By George Kommattathil

Kozhikode: Farmers in Kerala have demanded protection of their lives and farms from wild animals.

Wild animals such as boars, monkeys, and elephants destroy cultivation and often threaten the lives of farmers in the southern Indian state.

“We are under constant threat and our life is in peril due to the attack of wild animals,” laments Augustine Pallath, a 70-year-old farmer from Kakkadampoyil, a hilly region in the Syro-Malabar diocese of Thamarassery.

Recently wild boars entered the house of a farmer in Poovathumchola village in Kozhikode district and destroyed everything in the house. Finally, foresters had to shoot them inside the house. The wild animals had moved from the forest to the farmers’ house.

Farmers and the Church have been demanding the protection of their farm from wild animals for a long time.

Pallath says that the farmers in Kerala now cultivate to feed the wild animals not their children. “The situation is very serious in rural areas, but the government has not taken any steps to control them permanently,” he adds

Jerish Kocheril, another farmer from Chakkittapara in Kozhikode district, says their demand for protection from wild animals may sound funny to outsiders.

“You may laugh at our demands. But it is grave. We cannot survive anymore. We work hard and wild boars destroy it as usual. How we will survive? The contradiction is that farmers are less protected than animals in our country,” Kocheril explained.
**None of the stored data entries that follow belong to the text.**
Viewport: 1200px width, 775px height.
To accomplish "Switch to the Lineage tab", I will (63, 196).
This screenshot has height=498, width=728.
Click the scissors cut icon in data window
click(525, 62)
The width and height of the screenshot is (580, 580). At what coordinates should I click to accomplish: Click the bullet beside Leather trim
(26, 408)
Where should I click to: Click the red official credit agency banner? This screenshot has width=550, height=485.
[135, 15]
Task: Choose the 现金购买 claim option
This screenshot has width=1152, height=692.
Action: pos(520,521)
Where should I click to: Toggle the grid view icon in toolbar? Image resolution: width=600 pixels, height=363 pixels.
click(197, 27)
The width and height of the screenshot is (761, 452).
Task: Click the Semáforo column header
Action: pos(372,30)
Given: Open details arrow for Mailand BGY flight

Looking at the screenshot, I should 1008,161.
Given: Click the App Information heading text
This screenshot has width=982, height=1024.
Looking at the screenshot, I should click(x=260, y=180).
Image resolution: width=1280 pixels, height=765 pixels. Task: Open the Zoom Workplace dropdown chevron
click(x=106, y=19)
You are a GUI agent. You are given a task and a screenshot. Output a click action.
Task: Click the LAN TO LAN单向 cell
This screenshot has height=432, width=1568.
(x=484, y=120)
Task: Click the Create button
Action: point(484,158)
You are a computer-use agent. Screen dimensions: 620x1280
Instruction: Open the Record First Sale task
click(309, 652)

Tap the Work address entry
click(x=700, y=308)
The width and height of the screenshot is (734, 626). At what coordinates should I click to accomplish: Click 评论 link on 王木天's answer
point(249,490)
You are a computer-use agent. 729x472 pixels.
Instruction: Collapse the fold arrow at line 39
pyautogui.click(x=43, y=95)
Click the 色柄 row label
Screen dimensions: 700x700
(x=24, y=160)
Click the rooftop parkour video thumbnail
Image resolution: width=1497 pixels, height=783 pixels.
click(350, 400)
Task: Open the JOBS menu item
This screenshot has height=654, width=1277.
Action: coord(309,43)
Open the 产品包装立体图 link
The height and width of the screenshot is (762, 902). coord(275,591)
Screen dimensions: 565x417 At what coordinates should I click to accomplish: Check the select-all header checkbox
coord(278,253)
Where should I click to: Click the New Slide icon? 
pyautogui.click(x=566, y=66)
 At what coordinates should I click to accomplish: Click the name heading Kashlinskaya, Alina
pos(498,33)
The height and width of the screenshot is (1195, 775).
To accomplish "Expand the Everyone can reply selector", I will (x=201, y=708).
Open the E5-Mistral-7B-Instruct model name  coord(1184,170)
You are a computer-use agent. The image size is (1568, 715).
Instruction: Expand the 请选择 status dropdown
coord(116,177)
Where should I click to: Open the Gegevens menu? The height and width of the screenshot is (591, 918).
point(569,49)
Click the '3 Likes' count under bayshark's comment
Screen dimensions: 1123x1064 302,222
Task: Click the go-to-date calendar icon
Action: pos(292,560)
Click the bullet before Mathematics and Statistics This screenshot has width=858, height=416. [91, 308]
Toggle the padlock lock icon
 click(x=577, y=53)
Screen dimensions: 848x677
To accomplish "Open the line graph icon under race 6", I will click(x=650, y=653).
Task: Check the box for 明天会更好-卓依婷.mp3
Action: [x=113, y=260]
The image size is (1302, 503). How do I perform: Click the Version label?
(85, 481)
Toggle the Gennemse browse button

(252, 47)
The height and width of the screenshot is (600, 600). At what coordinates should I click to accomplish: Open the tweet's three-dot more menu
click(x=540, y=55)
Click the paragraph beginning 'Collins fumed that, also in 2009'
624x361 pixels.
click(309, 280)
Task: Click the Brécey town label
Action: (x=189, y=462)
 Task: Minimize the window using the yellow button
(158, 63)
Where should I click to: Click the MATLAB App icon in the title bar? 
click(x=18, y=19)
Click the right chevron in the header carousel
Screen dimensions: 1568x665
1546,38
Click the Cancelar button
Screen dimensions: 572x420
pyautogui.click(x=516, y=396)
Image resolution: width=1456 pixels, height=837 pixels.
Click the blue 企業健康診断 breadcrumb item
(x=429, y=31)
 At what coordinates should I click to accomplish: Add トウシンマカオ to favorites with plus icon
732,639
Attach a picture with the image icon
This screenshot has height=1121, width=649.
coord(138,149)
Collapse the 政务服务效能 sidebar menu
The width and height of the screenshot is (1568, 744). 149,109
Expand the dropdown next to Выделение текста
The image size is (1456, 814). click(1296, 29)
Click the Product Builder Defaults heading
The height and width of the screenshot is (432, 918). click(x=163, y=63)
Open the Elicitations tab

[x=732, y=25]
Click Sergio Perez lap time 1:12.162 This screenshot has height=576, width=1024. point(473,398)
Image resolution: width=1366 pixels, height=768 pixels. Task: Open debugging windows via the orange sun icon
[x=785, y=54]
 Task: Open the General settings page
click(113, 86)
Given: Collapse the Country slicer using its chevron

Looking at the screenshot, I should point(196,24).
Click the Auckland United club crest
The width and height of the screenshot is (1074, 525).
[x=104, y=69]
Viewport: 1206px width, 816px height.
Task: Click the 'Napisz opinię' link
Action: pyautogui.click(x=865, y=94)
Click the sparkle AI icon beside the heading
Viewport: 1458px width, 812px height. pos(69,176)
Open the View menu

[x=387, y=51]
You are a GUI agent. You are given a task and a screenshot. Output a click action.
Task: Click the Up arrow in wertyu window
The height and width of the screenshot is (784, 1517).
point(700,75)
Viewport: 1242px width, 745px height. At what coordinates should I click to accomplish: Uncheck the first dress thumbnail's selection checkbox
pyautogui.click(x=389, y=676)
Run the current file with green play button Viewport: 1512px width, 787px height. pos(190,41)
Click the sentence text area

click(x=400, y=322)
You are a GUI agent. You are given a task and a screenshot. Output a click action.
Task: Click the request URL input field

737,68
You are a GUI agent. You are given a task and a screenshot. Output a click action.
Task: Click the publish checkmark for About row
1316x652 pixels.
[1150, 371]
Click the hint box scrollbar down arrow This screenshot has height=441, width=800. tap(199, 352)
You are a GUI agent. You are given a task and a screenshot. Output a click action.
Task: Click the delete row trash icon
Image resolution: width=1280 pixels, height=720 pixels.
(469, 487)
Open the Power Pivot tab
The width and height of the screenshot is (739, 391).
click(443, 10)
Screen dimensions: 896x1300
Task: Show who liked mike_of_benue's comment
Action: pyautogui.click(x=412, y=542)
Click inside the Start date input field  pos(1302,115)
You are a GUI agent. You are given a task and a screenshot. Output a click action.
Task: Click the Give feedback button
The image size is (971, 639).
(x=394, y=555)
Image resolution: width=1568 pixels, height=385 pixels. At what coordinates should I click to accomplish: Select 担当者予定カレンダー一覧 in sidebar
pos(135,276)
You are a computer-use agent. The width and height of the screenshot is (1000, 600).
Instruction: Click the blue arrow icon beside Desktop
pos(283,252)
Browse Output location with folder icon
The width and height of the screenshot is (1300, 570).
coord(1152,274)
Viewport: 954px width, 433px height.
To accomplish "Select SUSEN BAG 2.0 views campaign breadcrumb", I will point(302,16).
He recalled the case of a farmer who a few years ago tried to commit suicide when wild boar destroyed his crop cultivated with a bank loan. “We have no other way, we are ready to follow the suit” Kocheril cautioned.

The threat from wild boars has become grave after the central government included wild boar in the list of protected animals in 2004.

“Now they have multiplied like anything and now they have settled in the farm since farmers are unable to chase them away, if they do that they will be charged” says Joy Kannanchira, state chairman of a farmers’ union.

He wants the government to amend the law to keep wild boar out of the list of protected animals. “That law is not applicable in Kerala, because most of the people in villages depend on agriculture for their livelihood,” Kannanchira explained.

The farmers leader wants the government to protect humans and their cultivation while protecting animals. “In villages, people are unable to send their children to school or go for rubber tapping fearing the attack of wild boar,” he pointed out.

Kannanchira demanded that the government should take a concrete step to protect farm and farmers unless there will be no farmers in our state.

Pallath said they are grateful to Church people for bringing their plight to public. “Often our cries are unheard, government neglect us since we are minorities. Anyway, most of the Christians depend on their farm for their livelihood,” he added.